AI recruiters could be the unlikely solution to career catfishing, with job seekers admitting they’d rather interview with a bot

By Jessica CoacciSuccess Fellow
Jessica CoacciSuccess Fellow

    Jessica Coacci is a reporting fellow at Fortune where she covers success. Prior to joining Fortune, she worked as a producer at CNN and CNBC.

    Young woman searching for jobs on laptop
    Bosses are at the mercy of catfishing: But new research suggests that respite may be on the way, thanks to AI,
    Maria Korneeva
    • Hiring managers are at the mercy of catfishing, where final candidates accept a job offer only to never show up. But respite may be on the way: New research shows that job applicants interviewed by an AI voice agents are 12% more likely to land a job offer than those screened by human recruiters—and more importantly, are more likely to show up for work and stick around after 30 days. 

    Bosses fed up with candidate ghosting and combing through thousands of applications may have a new assistant for the gruelling selection process: using AI to interview the applicants. And the tools are benefiting job-seekers, too. 

    Despite some unemployed professionals sharing their frustration with the tool, overall job-seekers say they prefer it to interviewing with a human, according to research led by Chicago Booth in partnership with PSG Global Solutions.

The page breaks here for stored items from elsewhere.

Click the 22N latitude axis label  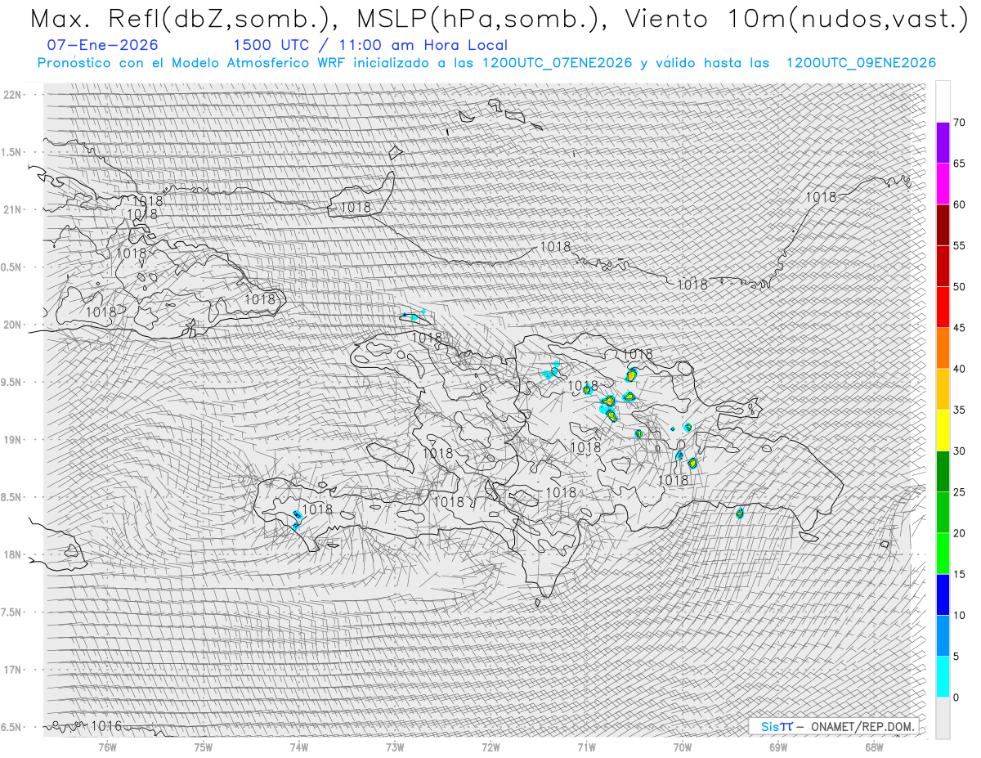coord(12,95)
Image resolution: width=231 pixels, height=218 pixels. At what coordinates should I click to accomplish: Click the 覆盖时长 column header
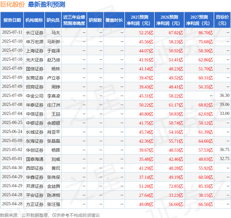coord(114,20)
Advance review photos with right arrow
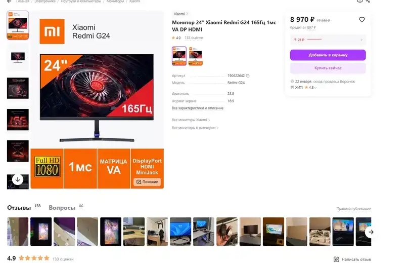Image resolution: width=408 pixels, height=263 pixels. [x=371, y=232]
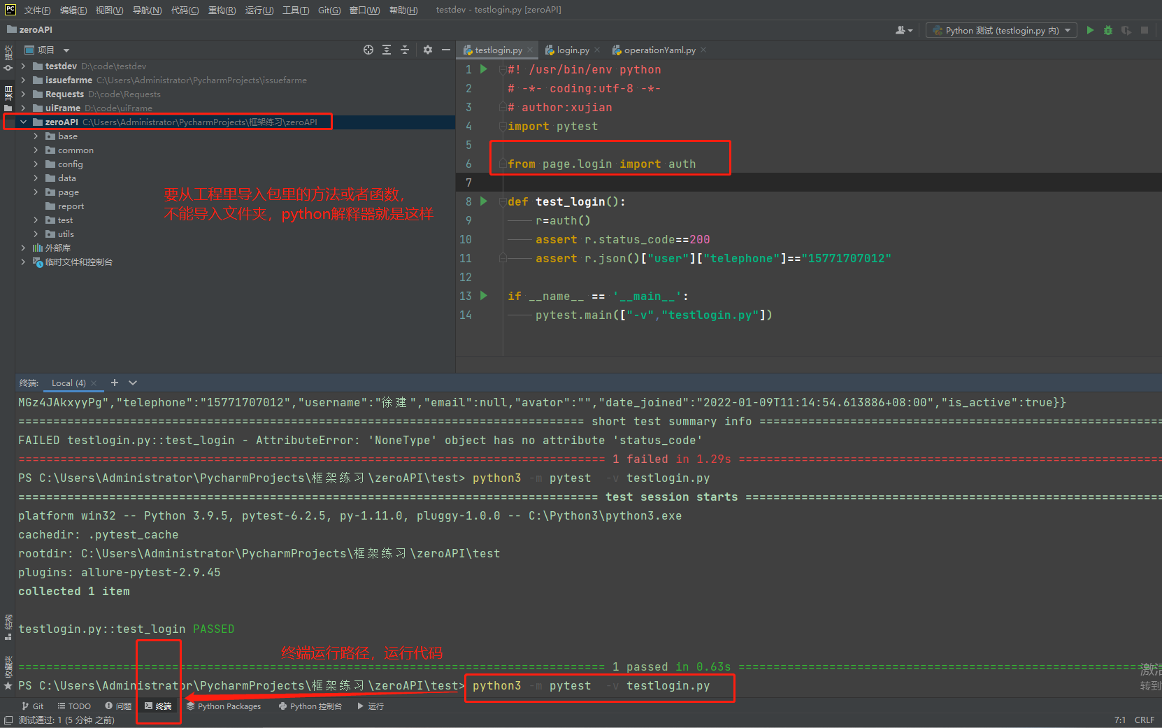This screenshot has width=1162, height=728.
Task: Open the Python Packages tool window
Action: pos(224,706)
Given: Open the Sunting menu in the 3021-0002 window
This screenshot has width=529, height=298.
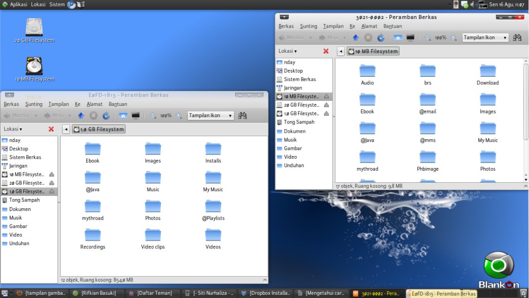Looking at the screenshot, I should click(x=308, y=26).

    When given the choice, 78% of job applicants picked the AI interviewer over a real person recruiter. And the technology is even helping them land opportunities—applicants interviewed by an AI voice agent were 12% more likely to get a job offer than those screened by human interviewers, according to the analysis. 

    Plus, the technology could be a solution for “career catfishing,” when applicants ghost their employers after interviewing for a job and accepting the role. Candidates screened by the technology were more likely to actually start their jobs—and not ditch their employer—plus stick around for more than 30 days.  

    The career catfishing and ghosting loop 

    The reasoning for “career catfishing” varies; many point to frustrations with the hiring process, others are simply getting interview practice in, while some even admit they “just weren’t feeling it.” 

    But it isn’t just applicants who are engaging in ghosting; it’s become a workplace norm on both sides. In fact, recruiters leaving job seekers in the dark after interviewing has gotten so bad that the Canadian government is taking legal action for applicants who are stuck sitting in radio silence.

    A poll found that nine out of 10 workers say they’ve been ghosted by recruiters, with a majority of employees responding that they would rather hear anything than nothing at all. A separate Glassdoor study found that around 27% of applicants never even heard back after completing a final round interview.

    However, the study pointed out that allowing AI to provide evaluation scores to recruiters overrides human hiring decisions, influencing job acceptance rates and worker productivity. If recruiters are able to fish through hundreds of applications sooner, job candidates may have a higher chance of hearing back. 

    “By taking that work off recruiters’ plates, they free them up to focus down the funnel, which is exactly why we’re seeing big improvements in time-to-hire and overall hiring outcomes,” Adam Jackson, Founder & CEO of AI recruiter tool Braintrust, tells Fortune.

    AI interviewers are better than humans—but not everyone is buying in

    Why is AI winning at hiring? The researchers found that these tools were able to cover more ground in interviews because they’re able to cut through the fluff and get to the point and as a result, produce richer answers. Applicants who spoke to AI recruiters received job offers in 9.73% of cases, compared to 8.7% under human recruiters.

    For younger job seekers, using a robot in an interview process may not be such an uncanny feeling. As entry-level professionals who started their careers during lockdown, most have lacked in-person professional connections and missed out on pivotal points of their work lives, with everything scheduled on Zoom

    But while AI interviewers have proved to help job-seekers succeed in landing a role, not everyone is so accepting of the new technology

    Candidates rated the interaction as less “natural” compared to talking with a human. In 7% of cases, the agent encountered technical issues. And about 5% of applicants even ended their interviews once they realized they were speaking with AI.